Other operating expense for the nine months ended September 30, 1997 increased
$30.7 million to $202.4 million in 1997 compared to $171.7 million for the same
period in 1996. Approximately $21.4 million of this increase was a result of
acquisitions. The remaining increase is primarily the result of increases in
personnel expenses and the amortization of mortgage servicing rights.
Excluding the effects of the acquisitions, personnel expenses increased $2.4
million, or 3%, during the first nine months of 1997 compared to the same
period in 1996 as a result of annual merit increases. The amortization of
mortgage servicing rights during the nine month period ended September 30, 1997
increased $1.8 million compared to the same period in 1996 as a result of
increased activity in this area.
<PAGE>
The Company is actively addressing operations concerns regarding the coming
millennium change. A committee has been formed to steer the process of
identifying the systems, equipment, vendors and customers that may be affected
by the year 2000 and developing a plan to be in complete compliance by December
31, 1998. The cost to bring the Company's systems and equipment in compliance
with the year 2000 issue is not expected to have a material effect on the
Company's financial statements as most of the Company's systems are provided by
and will be upgraded by third party vendors and equipment upgrades will be
minimal.
Credit Quality
The provision for possible loan losses was $1.9 million for the third quarter of
1997 compared to a $1.3 million provision for the third quarter of 1996. The
allowance for possible loan losses at September 30, 1997, was $65.1 million or
1.50% of total loans and 278% of nonperforming loans outstanding compared to
$62.2 million or 1.56% of total loans and 364% of nonperforming loans at
December 31, 1996. Net charge-offs for the third quarter of 1997 were $7.0
million, or .65% of average loans, compared to third quarter 1996 net
charge-offs of $317 thousand, or .03% of average loans. Net charge-offs for the
third quarter of 1997 include a $5.2 million charge-off on a single credit.
Net charge-offs for the nine month period ended September 30, 1997
increased $6.4 million from $3.9 million for the year ended December 31, 1996.

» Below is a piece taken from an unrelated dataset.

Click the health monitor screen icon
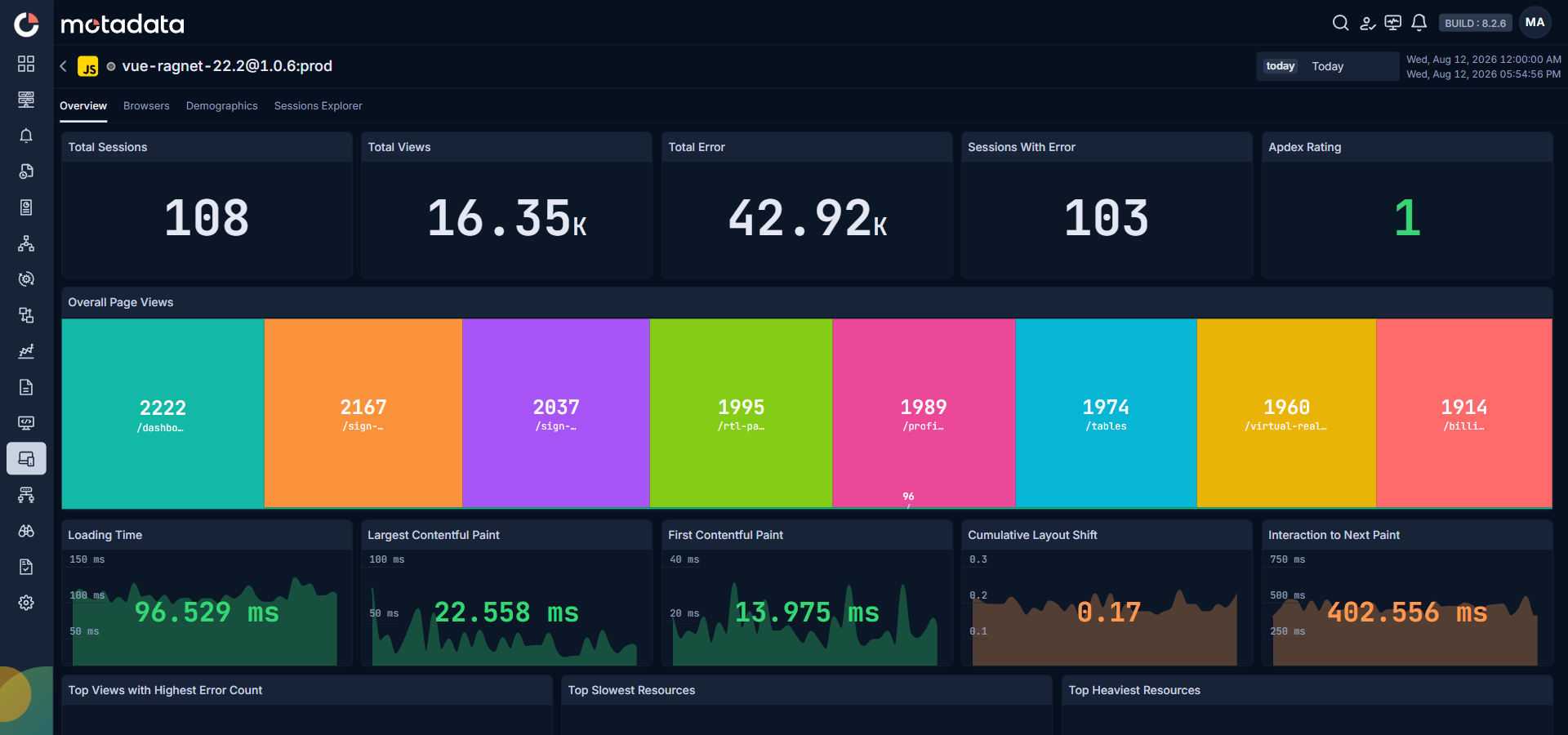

The increase in year-to-date net charge-offs was primarily the result of the
charge off of $6.7 million on a single credit, which $5.2 million was
charged-off during the third quarter of 1997. Nonperforming loans increased
$6.4 million to $23.4 million at September 30, 1997, compared to $17.1 million
at December 31, 1996 and $16.4 million at September 30, 1996.
Capital
Total stockholders' equity increased $43 million to $624 million at September
30, 1997 primarily due to earnings retained. The effect of stock issued in
acquisitions was somewhat offset by the Company's repurchase of shares of its
common stock. The Company's common stock repurchase program is for the purpose
of offsetting the shares issued in specific purchase accounting acquisitions.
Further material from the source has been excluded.